Brazilian marine sponge Polymastia janeirensis induces apoptotic cell death in human U138MG glioma cell line, but not in a normal cell culture

• Published in: Investigational new drugs Vol. 27; no. 1; pp. 13 - 20
• Main Authors: da Frota, Mario Luiz Conte, Braganhol, Elizandra, Canedo, Andrés Delgado, Klamt, Fabio, Apel, Miriam Anders, Mothes, Beatriz, Lerner, Cléa, Battastini, Ana Maria Oliveira, Henriques, Amélia Teresinha, Moreira, José Cláudio Fonseca
• Format: Journal Article
• Language: English
• Published: Boston Springer US 01.02.2009; Springer Nature B.V
• Subjects: Amino Acid Chloromethyl Ketones - antagonists & inhibitors; Animals; Antineoplastic Agents - pharmacology; Apoptosis; Apoptosis - drug effects; Aquatic life; Astrocytes - drug effects; Brain cancer; Brazil; Cancer therapies; Cell culture; Cell death; Cell Line, Transformed; Cell Line, Tumor; Complex Mixtures - pharmacology; Cytotoxicity; Dacarbazine - analogs & derivatives; Dacarbazine - pharmacology; Drug dosages; Glioma - drug therapy; Humans; Medical prognosis; Medicine; Medicine & Public Health; Oncology; Pharmaceutical sciences; Pharmacology/Toxicology; Polymastia janeirensis; Porifera - chemistry; Preclinical Studies; Tumors; Marine sponges; New drugs; Glioma cells; Cancer; Apoptosis
• ISSN: 0167-6997; 1573-0646
• DOI: 10.1007/s10637-008-9134-3

Summary Marine sponges have been prominently featured in the area of cancer research. Here, we examined the anti-proliferative effects of crude extracts (aqueous and organic) of the Brazilian marine sponge Polymastia janeirensis in the U138MG human glioma cell line. Moreover, we examined the effects of extracts on selective cytotoxicity in the glioma cells in comparison with a normal cell culture.
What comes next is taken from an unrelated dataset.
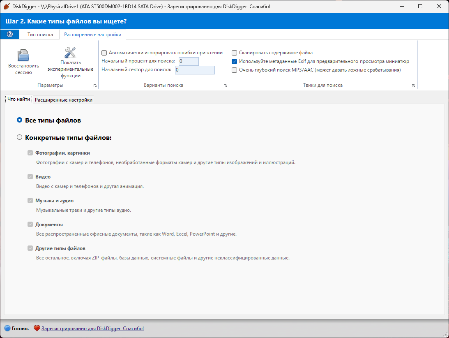Click the blue status circle near Готово
449x338 pixels.
click(x=7, y=328)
Exposure of glioma cells to treatments (24 h) resulted in cell number decrease at all doses tested, with both aqueous and organic extracts (IC 50 <20 and <30 μg/ml, respectively). Parallel to this result, sponge extracts reduced glioma cell viability (IC 50 <15 μg/ml for both extracts). However, higher doses (50 and 100 μg/ml) induced a stronger cytotoxic effect when compared to the lower dose tested (10 μg/ml), inhibiting more than 80% of cellular growth and viability. Propidium iodide uptake and flow cytometry analysis further showed that sponge extracts caused necrosis in the glioma cell line at higher doses, while a high percentage of apoptotic glioma cells were observed at 10 μg/ml. Moreover, apoptosis was prevented by the pan-caspase inhibitor Z-VAD, suggesting that marine sponge extracts, at lower doses, induce caspase-dependent apoptosis in U138MG glioma cells. Surprisingly the extracts herein tested were more effective than temozolomide, a potent inductor of apoptosis used for the treatment of malignant gliomas. Furthermore, our results suggested a selectivity cytotoxic effect on glioma cell line in comparison with a normal cell culture, since the effect on viability found in glioma cells was not observed in astrocyte cultures with the lower dose (10 μg/ml). Thus, this marine sponge may be considered a good candidate for development of new cancer medicines with antitumor activity against gliomas.